RNA-binding proteins (RBPs) control many types of post-transcriptional regulation, including mRNA splicing, mRNA stability, and translational efficiency, by directly binding to their target RNAs and their mutation and dysfunction are often associated with several human neurological diseases and tumorigenesis. Crosslinking immunoprecipitation (CLIP), coupled with high-throughput sequencing (HITS-CLIP), is a powerful technique for investigating the molecular mechanisms underlying disease pathogenesis by comprehensive identification of RBP target sequences at the transcriptome level. However, HITS-CLIP protocol is still required for some optimization due to experimental complication, low efficiency and time-consuming, whose library has to be generated from very small amounts of RNAs. Here we improved a more efficient, rapid, and reproducible CLIP method by optimizing BrdU-CLIP. Our protocol produced a 10-fold greater yield of pre-amplified CLIP library, which resulted in a low duplicate rate of CLIP-tag reads because the number of PCR cycles required for library amplification was reduced. Variance of the yields was also reduced, and the experimental period was shortened by 2 days. Using this, we validated IL-6 expression by a nuclear RBP, HNRNPU, which directly binds the 3’-UTR of IL-6 mRNA in HeLa cells. Importantly, this interaction was only observed in the cytoplasmic fraction, suggesting a role of cytoplasmic HNRNPU in mRNA stability control. This optimized method enables us to accurately identify target genes and provides a snapshot of the protein-RNA interactions of nucleocytoplasmic shuttling RBPs.

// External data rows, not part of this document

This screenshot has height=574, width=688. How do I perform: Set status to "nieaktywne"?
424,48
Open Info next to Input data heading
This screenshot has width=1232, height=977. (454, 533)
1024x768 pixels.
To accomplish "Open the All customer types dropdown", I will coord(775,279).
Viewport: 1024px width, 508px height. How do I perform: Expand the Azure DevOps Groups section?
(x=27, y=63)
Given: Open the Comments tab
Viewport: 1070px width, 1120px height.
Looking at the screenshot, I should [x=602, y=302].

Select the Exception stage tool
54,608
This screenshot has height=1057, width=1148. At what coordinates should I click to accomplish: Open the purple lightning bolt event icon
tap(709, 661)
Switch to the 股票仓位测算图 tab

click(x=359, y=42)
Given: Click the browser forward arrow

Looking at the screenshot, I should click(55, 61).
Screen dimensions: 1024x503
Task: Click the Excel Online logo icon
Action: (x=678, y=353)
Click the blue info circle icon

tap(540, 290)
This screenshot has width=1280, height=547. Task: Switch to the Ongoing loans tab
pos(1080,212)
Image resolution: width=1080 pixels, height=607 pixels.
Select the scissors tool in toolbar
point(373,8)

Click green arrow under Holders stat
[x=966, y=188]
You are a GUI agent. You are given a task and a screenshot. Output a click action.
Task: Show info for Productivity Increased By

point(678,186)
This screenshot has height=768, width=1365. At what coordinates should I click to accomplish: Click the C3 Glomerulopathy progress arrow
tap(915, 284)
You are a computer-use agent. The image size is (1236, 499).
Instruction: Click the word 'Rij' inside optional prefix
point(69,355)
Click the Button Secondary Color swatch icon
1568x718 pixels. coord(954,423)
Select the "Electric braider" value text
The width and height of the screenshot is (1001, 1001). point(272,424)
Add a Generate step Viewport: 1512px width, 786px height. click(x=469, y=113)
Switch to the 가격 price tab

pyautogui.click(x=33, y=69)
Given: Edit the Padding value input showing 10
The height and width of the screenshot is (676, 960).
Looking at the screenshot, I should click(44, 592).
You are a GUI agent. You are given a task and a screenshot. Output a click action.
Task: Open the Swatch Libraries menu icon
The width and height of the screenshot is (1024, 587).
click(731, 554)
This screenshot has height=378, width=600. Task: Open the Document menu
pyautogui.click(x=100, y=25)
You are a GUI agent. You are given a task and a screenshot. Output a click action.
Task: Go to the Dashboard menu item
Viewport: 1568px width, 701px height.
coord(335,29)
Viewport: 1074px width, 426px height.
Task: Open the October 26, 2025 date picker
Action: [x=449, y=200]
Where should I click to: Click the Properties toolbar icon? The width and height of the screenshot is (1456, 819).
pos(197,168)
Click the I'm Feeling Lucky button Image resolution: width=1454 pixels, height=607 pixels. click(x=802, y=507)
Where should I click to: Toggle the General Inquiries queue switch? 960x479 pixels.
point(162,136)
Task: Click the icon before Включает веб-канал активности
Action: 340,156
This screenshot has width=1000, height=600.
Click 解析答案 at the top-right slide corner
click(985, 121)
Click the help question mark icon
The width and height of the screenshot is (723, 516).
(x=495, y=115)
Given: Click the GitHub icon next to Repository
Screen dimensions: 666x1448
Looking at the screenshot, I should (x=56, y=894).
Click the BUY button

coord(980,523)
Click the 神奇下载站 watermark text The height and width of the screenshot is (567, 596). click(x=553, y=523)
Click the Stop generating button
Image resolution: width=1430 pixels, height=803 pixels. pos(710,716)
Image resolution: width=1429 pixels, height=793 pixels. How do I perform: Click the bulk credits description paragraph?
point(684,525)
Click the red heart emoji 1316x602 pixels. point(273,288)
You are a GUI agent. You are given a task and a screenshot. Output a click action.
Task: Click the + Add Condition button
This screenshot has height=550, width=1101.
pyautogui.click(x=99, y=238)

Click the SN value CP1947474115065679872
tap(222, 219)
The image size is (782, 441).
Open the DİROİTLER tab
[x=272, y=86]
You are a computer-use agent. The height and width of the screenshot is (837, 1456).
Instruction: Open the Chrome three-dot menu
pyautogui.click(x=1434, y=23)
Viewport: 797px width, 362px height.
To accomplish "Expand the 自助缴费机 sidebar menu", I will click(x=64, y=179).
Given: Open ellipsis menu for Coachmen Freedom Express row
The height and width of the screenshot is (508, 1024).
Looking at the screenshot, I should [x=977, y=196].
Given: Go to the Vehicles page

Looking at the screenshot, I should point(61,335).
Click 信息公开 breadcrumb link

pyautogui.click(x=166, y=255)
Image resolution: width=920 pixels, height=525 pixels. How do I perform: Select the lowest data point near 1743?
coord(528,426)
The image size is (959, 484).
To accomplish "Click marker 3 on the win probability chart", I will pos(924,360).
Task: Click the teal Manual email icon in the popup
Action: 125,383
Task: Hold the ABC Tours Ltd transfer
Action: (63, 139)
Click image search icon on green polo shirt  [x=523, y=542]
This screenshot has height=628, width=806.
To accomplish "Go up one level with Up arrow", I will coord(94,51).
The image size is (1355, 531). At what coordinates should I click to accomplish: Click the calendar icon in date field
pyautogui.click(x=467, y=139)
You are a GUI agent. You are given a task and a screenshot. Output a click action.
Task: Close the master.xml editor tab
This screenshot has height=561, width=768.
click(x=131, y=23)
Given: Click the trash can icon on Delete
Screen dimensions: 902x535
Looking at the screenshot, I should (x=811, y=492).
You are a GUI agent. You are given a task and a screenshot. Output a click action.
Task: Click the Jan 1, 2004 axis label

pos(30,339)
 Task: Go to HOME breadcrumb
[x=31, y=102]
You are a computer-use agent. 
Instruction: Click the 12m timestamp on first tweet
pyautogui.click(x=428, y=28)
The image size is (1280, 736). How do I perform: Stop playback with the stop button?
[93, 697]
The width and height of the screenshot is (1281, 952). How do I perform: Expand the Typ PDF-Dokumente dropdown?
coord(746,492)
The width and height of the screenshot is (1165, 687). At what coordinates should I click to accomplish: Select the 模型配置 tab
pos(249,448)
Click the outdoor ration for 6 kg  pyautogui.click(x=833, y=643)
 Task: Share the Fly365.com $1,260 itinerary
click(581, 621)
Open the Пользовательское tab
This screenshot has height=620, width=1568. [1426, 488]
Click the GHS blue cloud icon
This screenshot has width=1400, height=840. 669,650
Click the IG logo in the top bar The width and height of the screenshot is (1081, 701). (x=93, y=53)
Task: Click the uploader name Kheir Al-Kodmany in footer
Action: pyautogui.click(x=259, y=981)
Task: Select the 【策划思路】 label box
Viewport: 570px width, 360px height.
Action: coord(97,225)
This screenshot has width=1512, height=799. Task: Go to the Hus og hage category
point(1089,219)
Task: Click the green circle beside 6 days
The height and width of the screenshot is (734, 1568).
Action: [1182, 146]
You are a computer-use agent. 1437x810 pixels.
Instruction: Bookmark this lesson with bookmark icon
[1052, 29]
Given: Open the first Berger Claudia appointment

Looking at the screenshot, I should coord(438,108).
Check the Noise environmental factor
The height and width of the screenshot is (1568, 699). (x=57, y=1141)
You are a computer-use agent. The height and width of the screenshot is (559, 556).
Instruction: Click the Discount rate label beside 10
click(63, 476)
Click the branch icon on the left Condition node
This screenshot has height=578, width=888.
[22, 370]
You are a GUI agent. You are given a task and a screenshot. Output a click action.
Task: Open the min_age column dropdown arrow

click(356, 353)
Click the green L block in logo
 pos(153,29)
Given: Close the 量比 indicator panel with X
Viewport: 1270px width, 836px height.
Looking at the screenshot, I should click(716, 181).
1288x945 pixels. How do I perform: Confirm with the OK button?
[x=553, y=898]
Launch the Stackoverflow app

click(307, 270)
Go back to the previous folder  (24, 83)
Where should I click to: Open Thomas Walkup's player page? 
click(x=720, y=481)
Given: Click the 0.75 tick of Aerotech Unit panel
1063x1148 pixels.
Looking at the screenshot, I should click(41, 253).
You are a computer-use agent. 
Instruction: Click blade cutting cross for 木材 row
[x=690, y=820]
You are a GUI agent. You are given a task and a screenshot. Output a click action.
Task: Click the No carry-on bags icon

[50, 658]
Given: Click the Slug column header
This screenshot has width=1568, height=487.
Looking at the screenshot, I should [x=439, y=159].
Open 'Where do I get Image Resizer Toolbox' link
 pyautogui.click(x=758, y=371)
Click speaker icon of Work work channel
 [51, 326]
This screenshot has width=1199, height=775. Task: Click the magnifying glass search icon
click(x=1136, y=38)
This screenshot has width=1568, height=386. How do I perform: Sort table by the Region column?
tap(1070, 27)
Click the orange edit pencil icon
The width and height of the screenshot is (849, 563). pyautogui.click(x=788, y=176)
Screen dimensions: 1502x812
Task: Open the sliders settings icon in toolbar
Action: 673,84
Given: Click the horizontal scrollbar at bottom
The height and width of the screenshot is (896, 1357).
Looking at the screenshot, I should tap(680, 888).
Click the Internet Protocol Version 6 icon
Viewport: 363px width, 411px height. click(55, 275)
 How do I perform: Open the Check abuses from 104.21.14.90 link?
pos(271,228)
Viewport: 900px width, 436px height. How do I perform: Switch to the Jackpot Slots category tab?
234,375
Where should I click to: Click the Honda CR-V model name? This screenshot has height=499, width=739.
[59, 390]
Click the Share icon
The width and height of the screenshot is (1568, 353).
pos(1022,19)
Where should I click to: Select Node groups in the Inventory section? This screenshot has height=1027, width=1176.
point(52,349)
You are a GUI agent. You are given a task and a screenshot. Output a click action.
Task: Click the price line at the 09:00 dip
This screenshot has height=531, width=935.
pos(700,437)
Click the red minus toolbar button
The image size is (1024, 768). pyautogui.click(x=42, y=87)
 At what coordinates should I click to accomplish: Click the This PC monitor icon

RNA结合蛋白（RNA-binding proteins, RBPs）可通过直接结合靶RNA，调控包括mRNA剪接、mRNA稳定性及翻译效率在内的多种转录后调控过程；其突变与功能异常常与多种人类神经系统疾病及肿瘤发生密切相关。交联免疫沉淀（crosslinking immunoprecipitation, CLIP）结合高通量测序（high-throughput sequencing, HITS-CLIP）是一项强大的研究技术，可在转录组水平全面鉴定RBP的靶序列，从而解析疾病发病的分子机制。然而，由于实验操作复杂、效率低下且耗时较长，HITS-CLIP的实验流程仍需进一步优化，且其文库构建需从极少量RNA中完成。本研究通过优化BrdU-CLIP技术，改良得到一种更高效、快速且可重复的CLIP实验方法。该方案使预扩增CLIP文库的产出量提升10倍，且因减少了文库扩增所需的PCR循环数，显著降低了CLIP标签读段的重复率。同时，实验产出的变异度大幅降低，实验周期缩短了2天。利用该优化方法，我们验证了核定位RNA结合蛋白异质性核核糖核蛋白U（heterogeneous nuclear ribonucleoprotein U, HNRNPU）对白细胞介素6（IL-6）基因的表达调控作用：HNRNPU可直接结合HeLa细胞中IL-6 mRNA的3’-UTR，且该相互作用仅在细胞质组分中被检测到，提示细胞质HNRNPU在mRNA稳定性调控中发挥功能。该优化后的方法可帮助我们精准鉴定靶基因，并为核质穿梭型RBPs的蛋白-RNA互作提供了快照式表征。